In a conversation about farming, there's inevitably a turn to food. It is, after all, the point. And at the awards event, it was the focal point. “Healing begins around a table,” said Tkach. “We can have a better world, and it happens with food around a table.”
We are fighting for a new food system.
Under the event tent—its long tables set with white cloths and the farm's wildflowers—breaking bread together affirmed the power of food. The evening's bounty that hailed from the Institute featured brilliant vegetables from the gardens, flavorful chicken from the farm and crunchy apples from the orchard. Food was a common language, a demonstrable language that spoke to the results of soil health and sustainable agricultural practice.
A Low Country boil, prepared by Matthew and Tia Raiford, chefs and farmers of Gilliard Farms in Brunswick, GA, started the feast. With wild-caught shrimp and sausage they brought from Georgia, the one-pot Southern meal, cooked with spicy seasoning, also included Pennsylvania corn and Rodale farm potatoes. A salad, inspired by the farm's garden harvest that day, featured shaved acorn and kabocha squashes with sweated leeks, mushrooms and fresh herbs. The Raifords have partnered with Rodale Institute as chef ambassadors since 2021, promoting regenerative organic agriculture through food and farming.
The evening's abundance continued with a symphony of summer bounty orchestrated by Erik Oberholtzer, a member of the Institute's board of directors, that featured the farm's vegetables along with herbs and edible flowers from his own Princeton, NJ, farm. This chef and co-founder of Tender Greens, a collection of 24 California restaurants, focuses his cooking on celebrating just-picked produce at its peak. In each dish that paraded down the buffet table—tomato cucumber salad, red cabbage and red beets, charred Walla Walla onions, ratatouille salad and broccoli with charred leeks—his goal was “to express the inherent flavor of the food.”

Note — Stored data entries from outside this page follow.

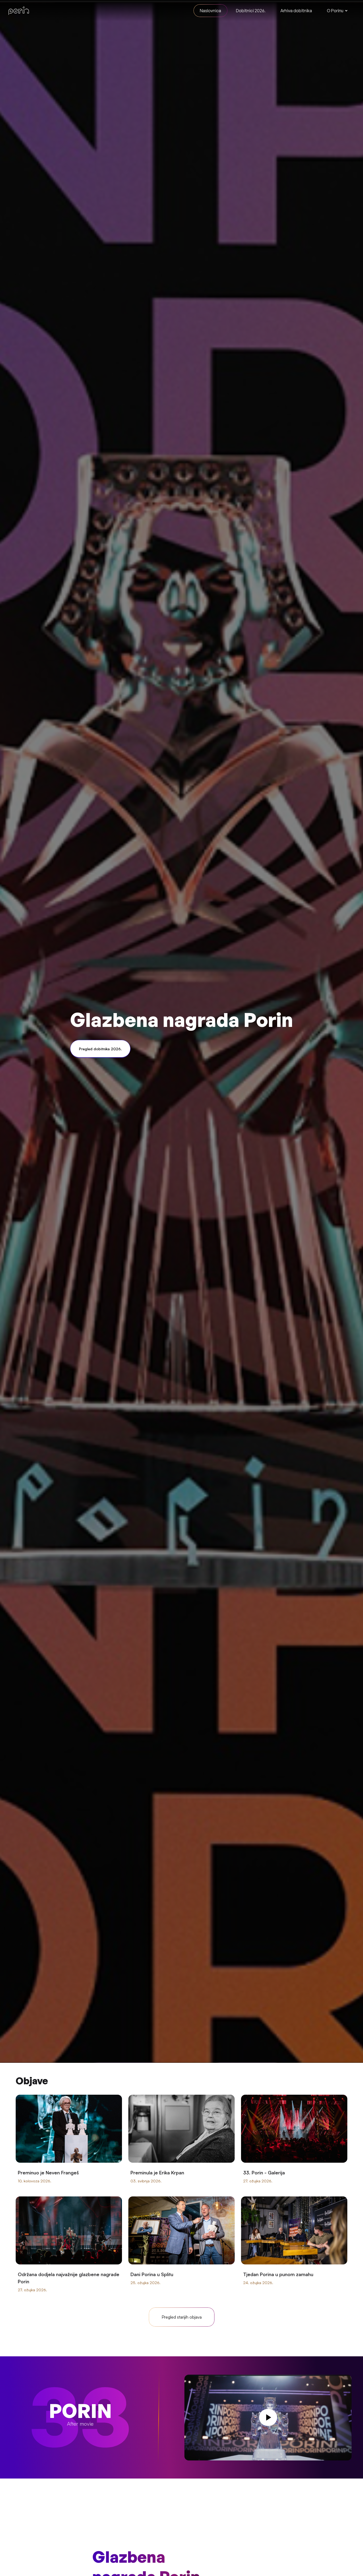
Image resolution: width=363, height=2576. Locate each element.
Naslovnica (210, 10)
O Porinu (335, 10)
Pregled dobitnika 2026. (100, 1049)
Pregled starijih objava (182, 2317)
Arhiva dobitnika (296, 10)
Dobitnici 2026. (250, 10)
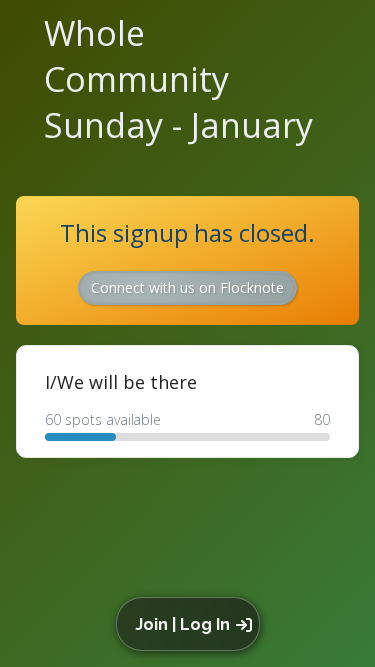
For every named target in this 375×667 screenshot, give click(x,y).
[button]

From Kirsch McMaster, chef with Dundore and Heister, a craft butcher in Wyomissing, came Rodale farm chickens fire-roasted over hardwood oak, served with a salsa of fire-roasted chilis and corn, grated and scraped to release the cobs' milk, enhanced with lime juice and cilantro. Chimichurri sauce saturated with lots of farm-raised fresh herbs brightened fire-roasted whole prime rib, pasture-raised on a co-op of small farms near Happy Valley.
McMaster, who cooks with a farm-to-table ethos and nose-to-tail philosophy, also refreshed an old Pennsylvania Dutch recipe to create the evening's sweet ending, apple rumble crumble—apples from the Rodale farm mixed with dark brown sugar and garam masala topped with vegan, gluten-free crisp and garam masala whipped cream.
While the dinner and celebration came to a sweet end that September night, the Institute's work did not. “We have so many problems to solve,” said Lipson when he accepted the Organic Stewardship Award. “Organic won't solve it all, but we can't solve them without going organic… We are in a tremendously exciting new moment that Rodale is leading… I am a farmer and somehow genetically optimistic. Rodale is one of the places bringing hope—a better way of farming.”
Published as "Fixing America's Farms: Rodale Institute Honors Work of Lifelong Leaders Advancing Regenerative Organic Farming" in the April 2024 edition of Lehigh Valley Style magazine.